Health Care Law: Does One Supreme Court Justice Hold Its Future ?
Seeking clues as to how "swing vote" Justice Anthony Kennedy will decide.
Nov. 29, 2011 -- If the Supreme Court breaks down along its usual ideological lines on the vote on the health care law, Justice Anthony Kennedy -- known as the swing vote on the court -- could be the one to decide whether the government can require almost every American to buy health insurance or pay a fine.
When the court hears the case on the Affordable Care Act in March, advocates, experts and the media will parse every question from Kennedy, hoping for a hint of his views on the merits of the case.
The central focus will be on the individual mandate, the key provision that requires individuals to buy health insurance by 2014 or pay a tax penalty.
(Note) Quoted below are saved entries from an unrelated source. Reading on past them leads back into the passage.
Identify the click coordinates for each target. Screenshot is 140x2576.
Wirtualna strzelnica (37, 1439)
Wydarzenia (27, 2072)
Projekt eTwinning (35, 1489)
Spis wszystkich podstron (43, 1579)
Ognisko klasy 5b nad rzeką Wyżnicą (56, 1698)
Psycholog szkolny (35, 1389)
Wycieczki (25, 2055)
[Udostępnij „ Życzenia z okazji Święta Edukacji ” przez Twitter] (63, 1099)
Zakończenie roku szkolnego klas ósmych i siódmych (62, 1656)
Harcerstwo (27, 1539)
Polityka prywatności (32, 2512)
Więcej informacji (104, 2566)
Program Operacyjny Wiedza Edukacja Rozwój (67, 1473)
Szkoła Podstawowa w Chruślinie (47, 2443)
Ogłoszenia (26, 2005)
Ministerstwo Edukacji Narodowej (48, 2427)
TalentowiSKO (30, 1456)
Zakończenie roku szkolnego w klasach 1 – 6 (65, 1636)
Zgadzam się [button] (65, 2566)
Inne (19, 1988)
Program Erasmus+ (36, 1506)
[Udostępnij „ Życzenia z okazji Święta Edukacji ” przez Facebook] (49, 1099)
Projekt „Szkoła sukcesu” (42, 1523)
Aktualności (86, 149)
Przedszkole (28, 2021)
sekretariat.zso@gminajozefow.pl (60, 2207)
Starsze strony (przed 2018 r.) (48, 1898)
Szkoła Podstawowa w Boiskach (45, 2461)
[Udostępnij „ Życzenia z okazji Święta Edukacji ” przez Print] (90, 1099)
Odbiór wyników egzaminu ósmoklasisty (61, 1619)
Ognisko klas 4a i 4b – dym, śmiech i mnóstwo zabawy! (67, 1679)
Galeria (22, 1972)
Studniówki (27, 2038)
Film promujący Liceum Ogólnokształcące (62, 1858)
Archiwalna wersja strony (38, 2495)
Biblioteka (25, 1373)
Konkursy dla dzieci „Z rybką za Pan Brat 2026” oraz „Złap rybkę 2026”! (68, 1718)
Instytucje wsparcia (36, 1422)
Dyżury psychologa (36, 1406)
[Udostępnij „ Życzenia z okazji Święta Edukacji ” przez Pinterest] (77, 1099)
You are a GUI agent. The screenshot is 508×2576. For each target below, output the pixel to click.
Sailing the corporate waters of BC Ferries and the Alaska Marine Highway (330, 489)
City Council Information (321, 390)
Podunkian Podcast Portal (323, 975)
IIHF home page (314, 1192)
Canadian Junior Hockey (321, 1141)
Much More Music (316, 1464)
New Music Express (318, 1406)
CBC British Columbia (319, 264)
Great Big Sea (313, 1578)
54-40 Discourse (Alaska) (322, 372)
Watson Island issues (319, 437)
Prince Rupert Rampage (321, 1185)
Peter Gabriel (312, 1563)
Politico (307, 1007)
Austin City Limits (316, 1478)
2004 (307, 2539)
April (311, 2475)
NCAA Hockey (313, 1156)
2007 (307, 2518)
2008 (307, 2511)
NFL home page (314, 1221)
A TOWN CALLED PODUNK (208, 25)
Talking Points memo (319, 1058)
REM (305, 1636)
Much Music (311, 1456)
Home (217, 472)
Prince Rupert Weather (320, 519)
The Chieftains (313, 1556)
As its principal argument that Congress has the authority to enact the mandate, the administration relies on the Commerce Clause of the Constitution that says in part: "The Congress shall have power ... to regulate commerce with foreign nations, and among the several states and with the Indian tribes."
Critics of the health care law argue that while Congress has substantial power to regulate interstate commerce, it may not compel people into the marketplace and force them to buy a product.
Paul D. Clement, a lawyer from Bancroft PLLC, who is representing the 26 states challenging the law, writes in court briefs, "In the over 200 years that Congress has sat, it has never before attempted to exercise its Commerce Clause power in this manner."
Kennedy, 75, who was appointed to the court in 1988 by Ronald Reagan, has often been the deciding vote in big cases. But the Supreme Court has never heard a case quite like the challenge to the Affordable Care Act, and predictions regarding the final vote count have varied significantly.
Many were surprised when two appellate court judges, with sterling reputations in conservative circles, voted to uphold the constitutionality of the mandate when a similar challenge came before their courts.
The case -- with an unprecedented 5½ hours of argument allotted to it -- could defy expectations.
Read more about challenges to the Affordable Care Act.
Justice Kennedy the Swing Vote
Scholars have scoured Kennedy's previous cases for hints on how he might rule. They point out that it's not always easy to forecast Kennedy's vote on particular cases and that the term "swing vote" can be misinterpreted.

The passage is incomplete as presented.